Left of the vertical line, the area chart displays counts of workers resident in the reference borough filling jobs in that or the 32 neighbouring boroughs, with boroughs ordered bottom-to-top according to frequency. The steeper the slope, the less often residents commute out of the borough for work. Self-containment ratios are also encoded directly with the left aligned bars. Right of the vertical lines are counts of jobs filled in each reference borough either by workers living in the reference borough or by workers commuting in from the 32 neighbouring boroughs. The steeper the slope, the less often are jobs filled by workers commuting into the reference borough, with demand-side containment ratios further encoded by the right-aligned bars.
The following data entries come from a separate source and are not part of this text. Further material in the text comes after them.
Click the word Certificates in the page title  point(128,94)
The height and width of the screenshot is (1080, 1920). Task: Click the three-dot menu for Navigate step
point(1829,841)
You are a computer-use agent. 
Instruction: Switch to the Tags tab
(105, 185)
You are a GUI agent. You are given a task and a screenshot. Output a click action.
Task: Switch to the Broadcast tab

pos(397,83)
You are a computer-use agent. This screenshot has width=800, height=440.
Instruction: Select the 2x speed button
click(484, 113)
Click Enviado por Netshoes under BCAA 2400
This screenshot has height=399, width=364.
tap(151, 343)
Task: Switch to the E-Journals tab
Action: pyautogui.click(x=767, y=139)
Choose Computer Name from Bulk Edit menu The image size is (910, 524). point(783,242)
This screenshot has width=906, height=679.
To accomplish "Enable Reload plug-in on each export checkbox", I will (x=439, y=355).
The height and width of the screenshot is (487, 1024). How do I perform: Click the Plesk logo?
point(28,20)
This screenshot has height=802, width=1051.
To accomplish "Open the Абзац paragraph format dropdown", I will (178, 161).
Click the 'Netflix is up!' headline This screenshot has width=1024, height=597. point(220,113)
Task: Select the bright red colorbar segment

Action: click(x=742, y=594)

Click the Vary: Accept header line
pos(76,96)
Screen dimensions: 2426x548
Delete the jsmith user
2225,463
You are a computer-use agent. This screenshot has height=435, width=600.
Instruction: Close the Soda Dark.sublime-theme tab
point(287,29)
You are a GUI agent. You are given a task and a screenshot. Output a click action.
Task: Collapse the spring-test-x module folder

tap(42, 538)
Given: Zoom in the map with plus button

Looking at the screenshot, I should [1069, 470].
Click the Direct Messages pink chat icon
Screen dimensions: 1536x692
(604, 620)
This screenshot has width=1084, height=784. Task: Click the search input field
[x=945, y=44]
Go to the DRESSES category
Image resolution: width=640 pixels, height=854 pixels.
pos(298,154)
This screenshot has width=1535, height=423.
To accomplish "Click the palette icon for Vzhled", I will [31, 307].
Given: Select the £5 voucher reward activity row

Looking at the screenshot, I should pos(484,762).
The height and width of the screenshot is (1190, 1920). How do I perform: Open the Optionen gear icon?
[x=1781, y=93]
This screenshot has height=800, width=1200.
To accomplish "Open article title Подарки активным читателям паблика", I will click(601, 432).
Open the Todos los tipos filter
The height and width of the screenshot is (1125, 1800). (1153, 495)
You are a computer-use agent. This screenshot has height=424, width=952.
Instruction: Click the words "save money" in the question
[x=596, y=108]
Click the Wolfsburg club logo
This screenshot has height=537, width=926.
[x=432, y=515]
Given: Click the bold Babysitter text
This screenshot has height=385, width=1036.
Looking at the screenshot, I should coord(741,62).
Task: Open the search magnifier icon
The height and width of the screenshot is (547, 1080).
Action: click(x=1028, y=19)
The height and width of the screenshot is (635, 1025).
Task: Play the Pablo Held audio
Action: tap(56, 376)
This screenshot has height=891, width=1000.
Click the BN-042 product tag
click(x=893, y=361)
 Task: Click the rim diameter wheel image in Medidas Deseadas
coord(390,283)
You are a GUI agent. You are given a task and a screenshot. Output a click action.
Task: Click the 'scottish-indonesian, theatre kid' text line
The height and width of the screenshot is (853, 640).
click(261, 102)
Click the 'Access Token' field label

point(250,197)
Again, code for generating the chart can be viewed in this position of the repo's README.Rmd file. The general structure of the ggplot2 specification remains unchanged from that of the geographically-arranged bar charts. However, we represent many more observations since the rank-size area charts display full OD counts of residents commuting out of each borough (left of vertical) and non-residents commuting into each borough (right of vertical). We add the area charts using geom_area, supplying to the x parameter a rank position for each OD pair out of- (supply) and into- (demand) the reference borough and to the y position OD pair counts rescaled between 0 and 1 by reference borough.coord_flip() is used to orient the area-charts bottom-to-top rather than left-right.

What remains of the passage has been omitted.